Owls Easy on the Ways of Language
If you study science fiction, you become familiar with the concept of world-building. Writers use details, piece by piece, to construct an alternative reality for the reader to cognitively inhabit. But in truth, all writing is a form of world-building. Every story unfolds its world to the reader and every poem as well.
Science fiction writers often use world-building to summon forth a world they fear will come (dystopia) or a world that might show us life farther along the arch toward justice (utopia). In either case, the writer wants their reader’s mind, and their ethical imagination, to stretch.
So much of autistic literature bends toward explaining autistic experience, which often does little justice to its richness and depth and variety. As Adam Wolfond writes, we must work “toward questions other than what is autism.” For instance, what if we replaced what altogether? What if we asked how is autism instead? That’s the kind of question that finds its answers in Adam’s poems. As his most recent poem unspooled during our weekly session, I felt invited into a world; a world of rapacious nature, pacing language, and surprising patterns.
Adam’s wild-conversant mind finds its thinking mirrored in the swoops and sweeps of winged beings. His experience of the world is suffused with water’s wanting ways. You could try and explain Adam’s relation to the world, but how much better to experience it?

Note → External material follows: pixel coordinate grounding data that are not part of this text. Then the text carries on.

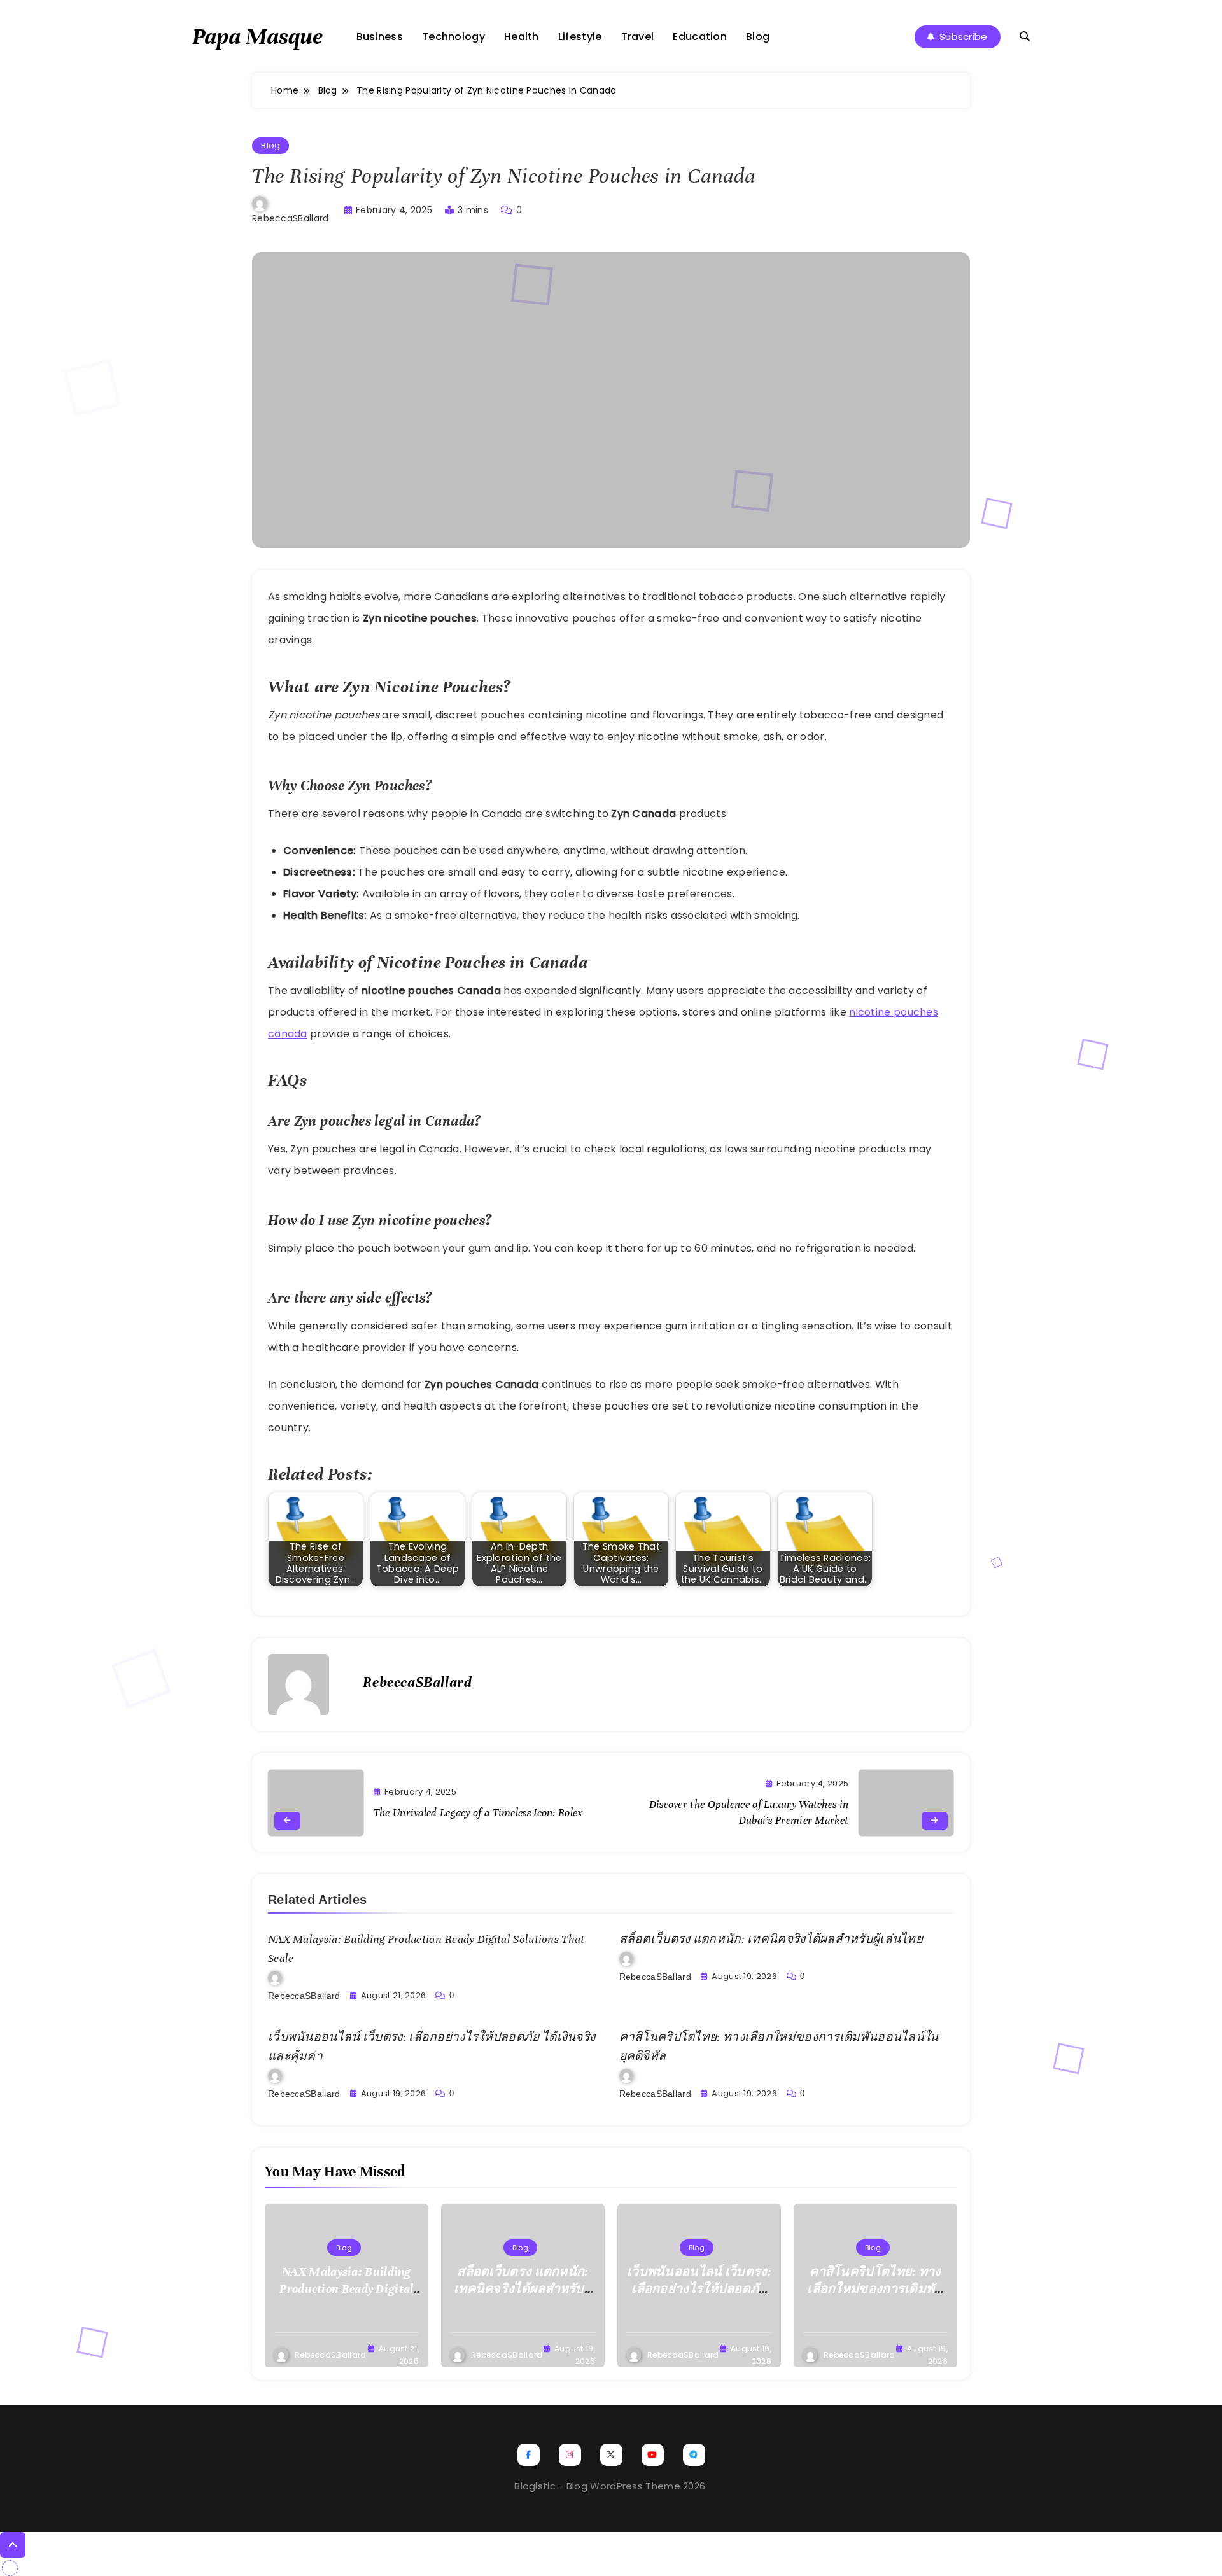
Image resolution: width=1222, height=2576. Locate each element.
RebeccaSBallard (290, 218)
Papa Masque (257, 36)
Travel (637, 36)
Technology (453, 36)
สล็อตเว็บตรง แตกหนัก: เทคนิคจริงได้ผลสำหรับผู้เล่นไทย (771, 1939)
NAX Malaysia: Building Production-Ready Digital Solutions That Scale (346, 2288)
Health (521, 36)
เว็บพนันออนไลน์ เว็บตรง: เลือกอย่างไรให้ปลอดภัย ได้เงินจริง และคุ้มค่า (699, 2288)
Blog (757, 36)
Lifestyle (580, 36)
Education (700, 36)
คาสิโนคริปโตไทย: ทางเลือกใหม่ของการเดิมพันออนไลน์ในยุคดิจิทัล (875, 2288)
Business (379, 36)
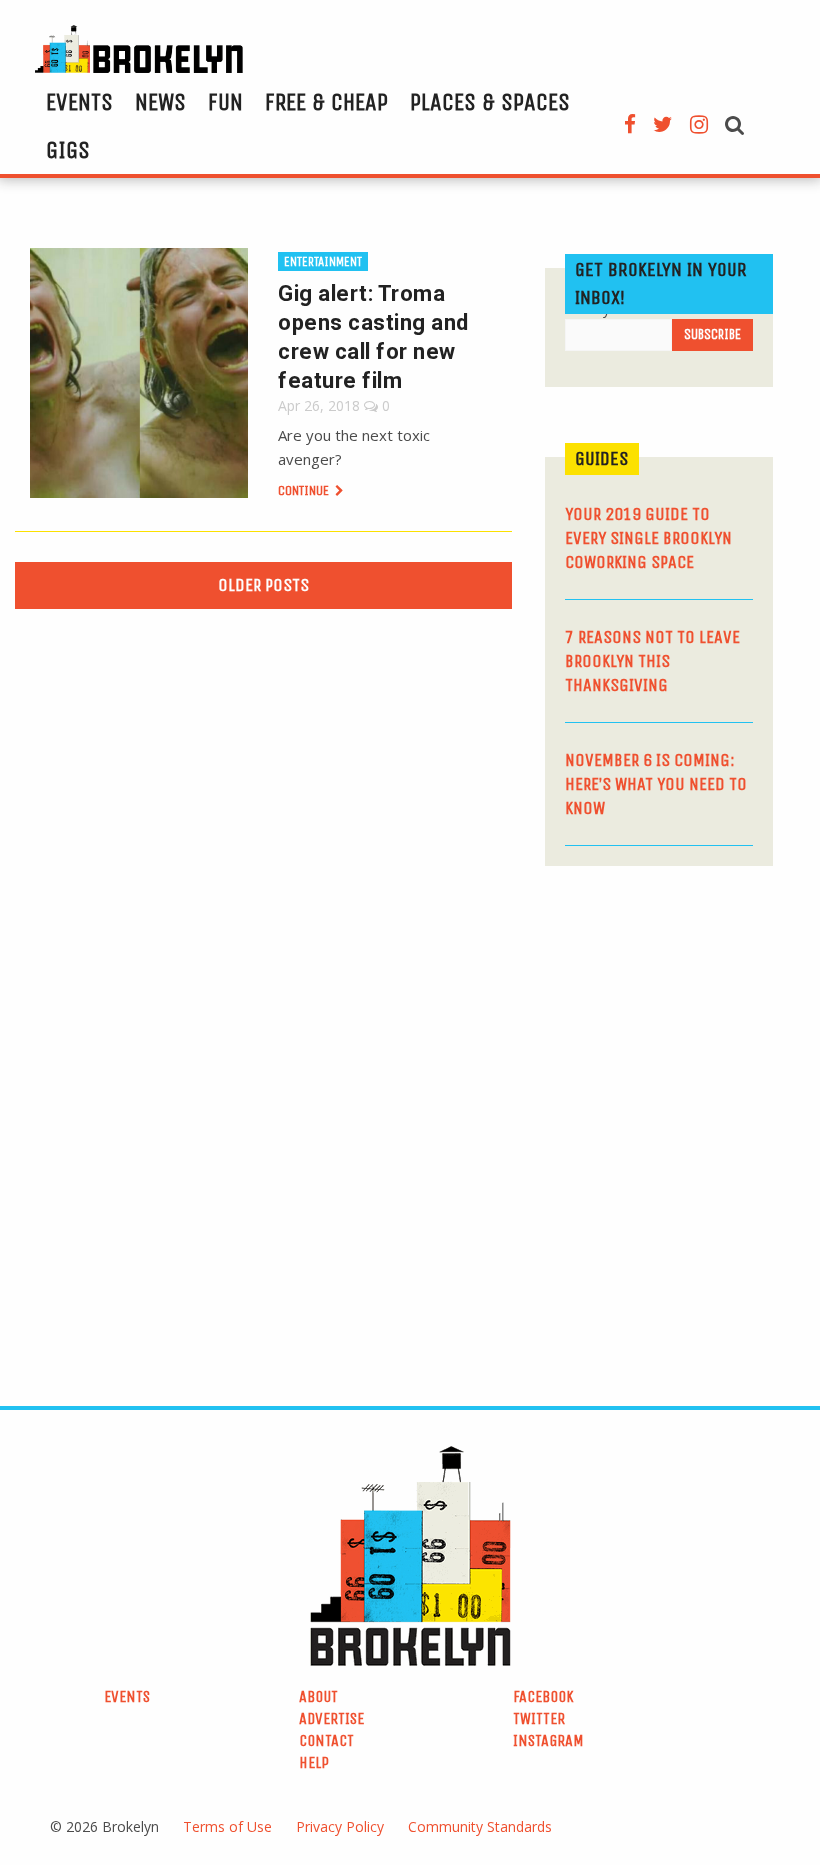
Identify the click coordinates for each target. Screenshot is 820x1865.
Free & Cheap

That’s the rare opportunity that a poem like this affords the reader. Adam’s gorgeous use of tumbling language–The ways of threes / are the ways of partly / laking partly iridescent / waters that ripen with / the ways of pacing–awakens within us a sense of his how, and in the process our minds find new suppleness and pliancy that was previously impossible.
A poem like this one is a gift to the mind that wants to grow. That’s the promise of neurodiversity. Our worlds touch and expand. In these all-too-rare encounters we each become more than we were.